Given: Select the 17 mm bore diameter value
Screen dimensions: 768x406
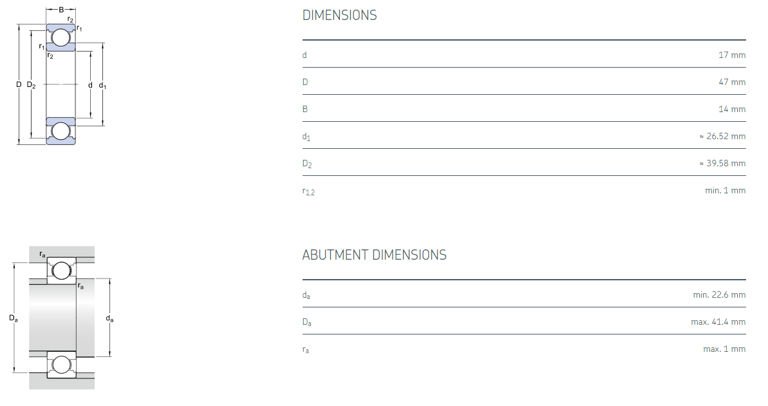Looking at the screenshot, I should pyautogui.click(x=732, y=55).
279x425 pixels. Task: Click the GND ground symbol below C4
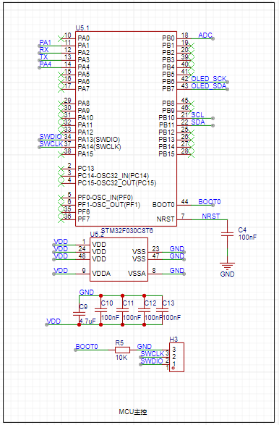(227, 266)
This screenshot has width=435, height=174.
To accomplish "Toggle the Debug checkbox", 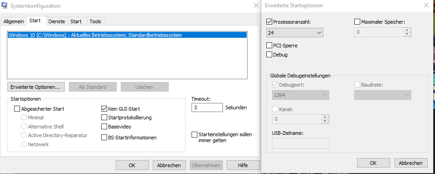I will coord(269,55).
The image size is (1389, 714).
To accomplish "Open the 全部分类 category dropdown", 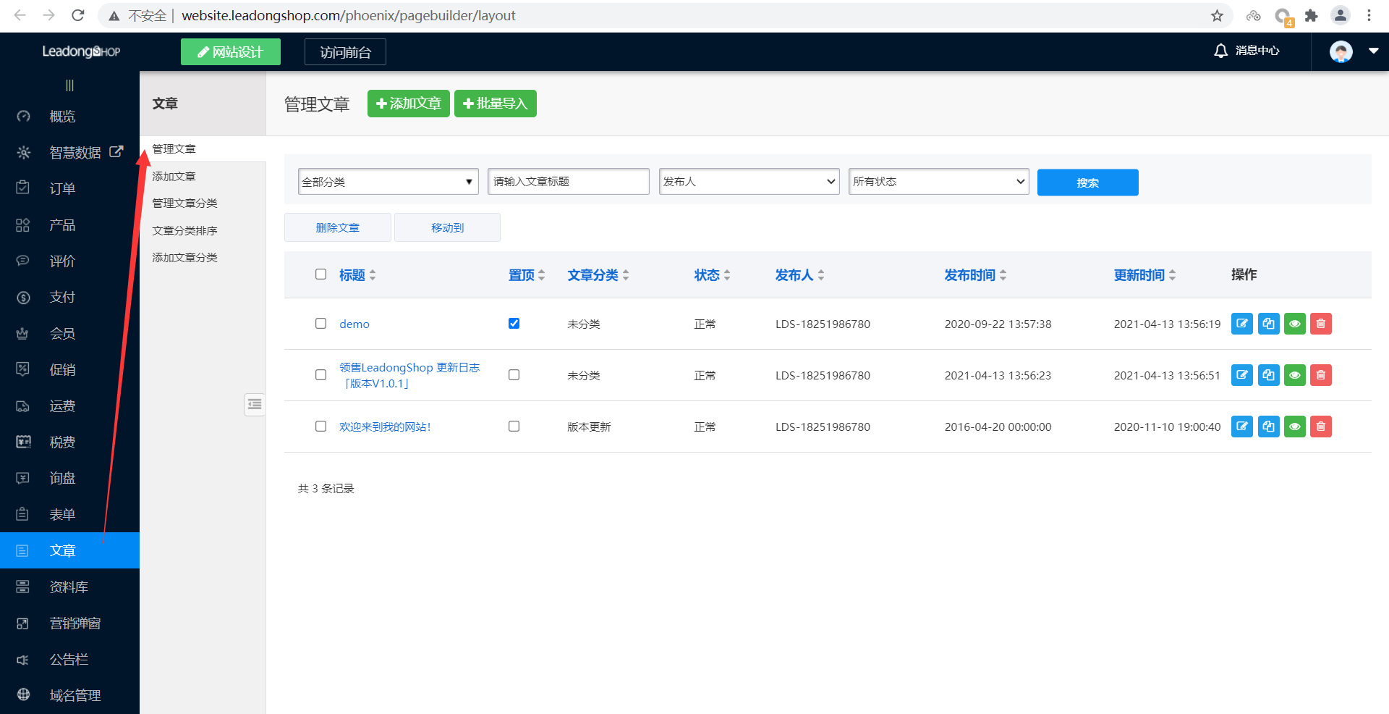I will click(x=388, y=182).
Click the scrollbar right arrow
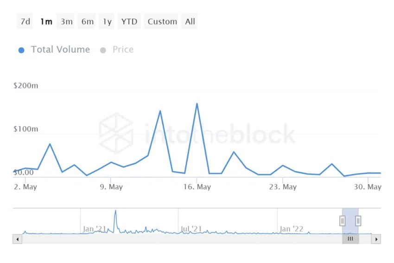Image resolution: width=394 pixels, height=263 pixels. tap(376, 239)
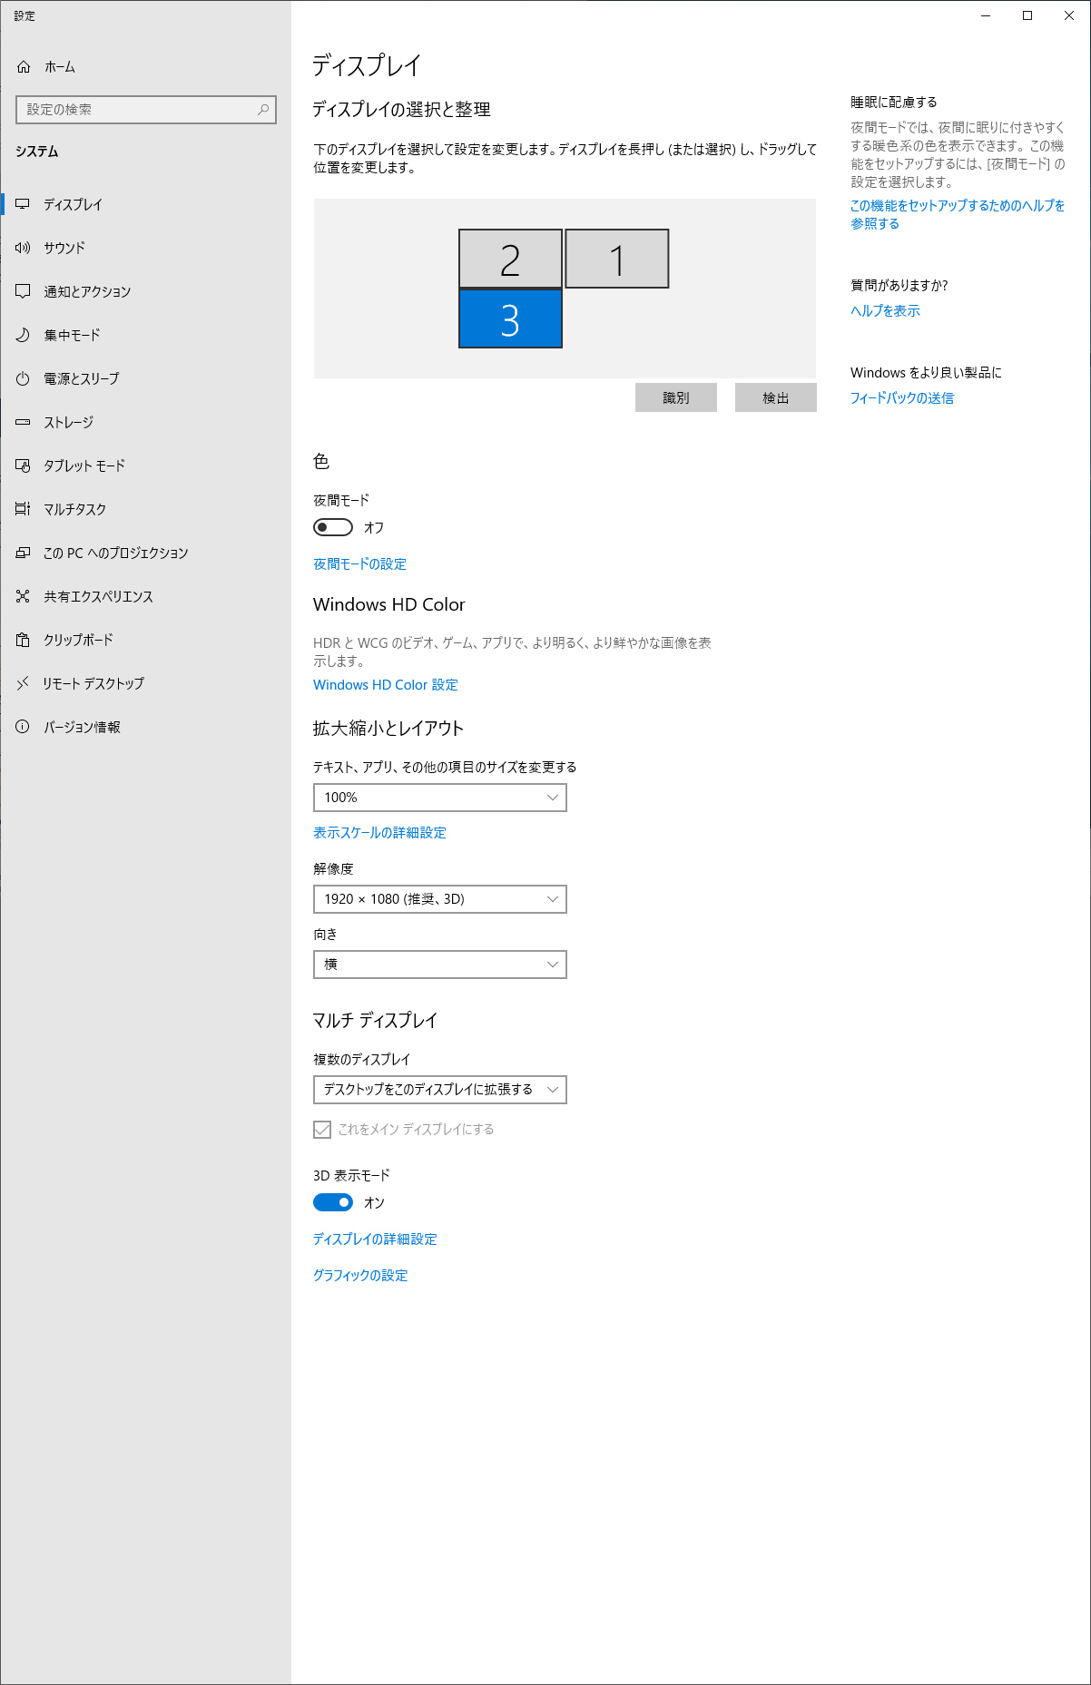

● Exercise goal: In the records above, find the line with "Screen dimensions: 768x406" and the line with "This screenshot has width=435, height=174.", then restate word for word only those two lines and all lines between, omitting pictures.

● Answer to this problem:
Screen dimensions: 768x406
Looking at the screenshot, I should pyautogui.click(x=732, y=55).
279x425 pixels. Task: Click the GND ground symbol below C4
(227, 266)
This screenshot has width=435, height=174.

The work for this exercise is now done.